Another aspect of our scheme is the tolerable excess noise. As shown in Figure 6a,b, we depict the relationship between the maximal tolerable excess noise and the transmission distance for different electronic noise and all possible $\tau$. The original scheme is outperformed by the protocol of using photon subtraction at all transmission distance ranges, which implies the advantage of using photon subtraction, which increases the maximal tolerable excess noise for distant users. Moreover, if the channel is less noisy, for example, ${\epsilon }_c\approx 0.005$, the one photon subtraction can expand the maximal transmission distance to 20 km for ${\epsilon }_{el}=0.01$ and 33 km for ${\epsilon }_{el}=0.001$. As the tolerable excess noise is not affected by the acceptance probability, the optimal $\tau$ for the maximal tolerable excess noise at each distance is different from that of the one for the maximum secure key rate, as shown in Figure 6c,d.

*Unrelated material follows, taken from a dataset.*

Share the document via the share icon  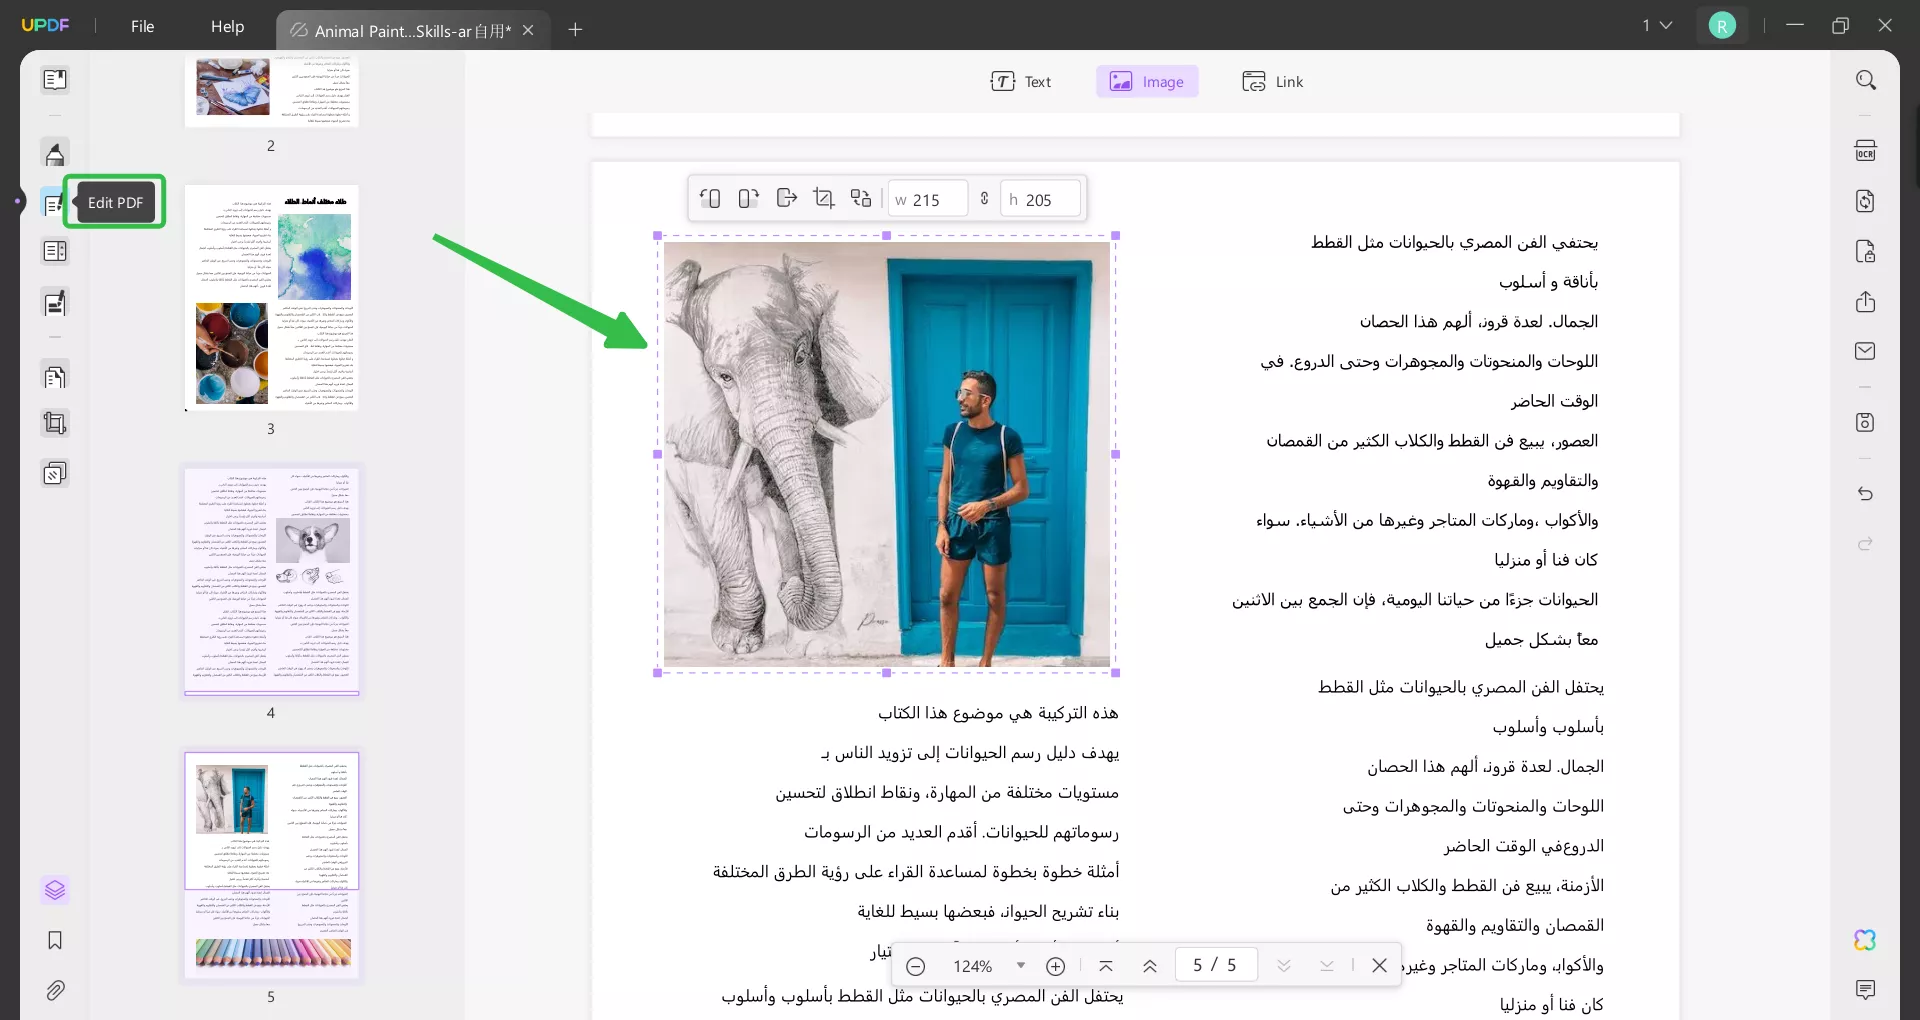(1866, 301)
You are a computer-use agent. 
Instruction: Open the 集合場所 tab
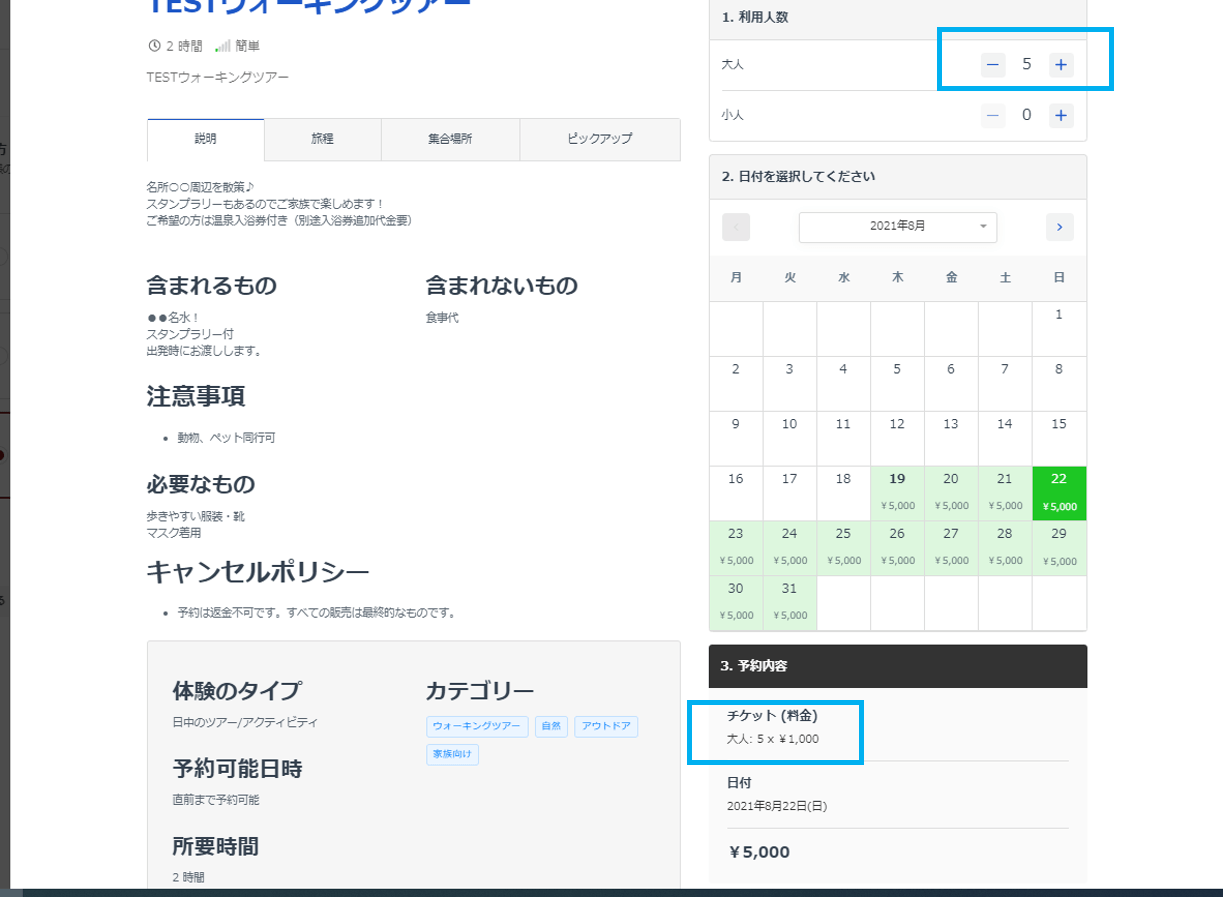tap(450, 140)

Actually, many protocols have investigated the CV-QKD with virtual photon subtraction. All of them can significantly improve the maximal transmission distance of the CV-QKD protocols. In [33], the method of virtual photon subtraction was firstly used in the conventional one-way GMCS CV-QKD scheme, the LO of which is co-transmitted with the quantum signal. The maximal transmission distance can be extended from 90–220 km (144% improvement). The protocol of two-way GMCS CV-QKD with virtual photon subtraction was investigated in [35]. The maximal transmission distance can be extended from 85–310 km (266% improvement). In [34], the four-state CV-QKD protocol combined with virtual photon subtraction can extend the maximal transmission distance from 140–330 km (136% improvement). For the protocol of measurement-device-independent CV-QKD with virtual photon subtraction, the maximal transmission distance can be extended from 42–68 km (62% improvement) [36]. In our scheme of SR CV-QKD with virtual photon subtraction, we also obtained a considerable extension of the maximum transmission distance when the detector electronic noise was 0.001. The maximum transmission distance increased from 18–58 km (222% improvement) under individual attack and from 5–30 km (500% improvement) under collective attacks, which makes possible the application of the SR CV-QKD from the laboratory to an actual metropolitan area. If we increase the amplitude of the reference pulse appropriately and control the reference pulse’s leakage noise in a certain range, the maximum transmission distance can be extended further. For example, if $V_R=50V_A$ and the detector electronic noise is equal to 0.001, the maximal transmission distance can be extended from 15–40 km. In practice, the imperfection of the detector will constrain the performance of the CV-QKD protocol. Therefore, any imperfection of the detector should be taken into account, while this was not considered in [34,36,37].

5. Conclusions

In this paper, we proposed the scheme of SR CV-QKD with virtual photon subtraction. It not only has no need to increase the physical complexity of the original SR CV-QKD system, but also can extend the maximal transmission distance without increasing the intensity of the reference pulse. Performance analysis results show that a considerable extension of maximal transmission distance can be obtained, especially for one-photon subtraction. Meanwhile, the scheme of SR CV-QKD with virtual photon subtraction is sensible with the detector’s electronic noise. A longer maximal transmission distance can be obtained when the electronic noise is lower. Furthermore, it is more tolerable against excess noise for our scheme compared to the original protocol, which implies the advantage of using virtual photon subtraction to increase the maximal tolerable excess noise for distant users. These results suggest that under existing technology, our modified scheme of the SR CV-QKD can make possible the SR CV-QKD from the laboratory to practical metropolitan area application. However, we note that the gap between practical implementations and the theoretical analysis here should be taken into account. Any imperfection factors in the practical experiment should introduce corresponding parameters. This issue is not included in the scope of the present analysis, and deserves further study.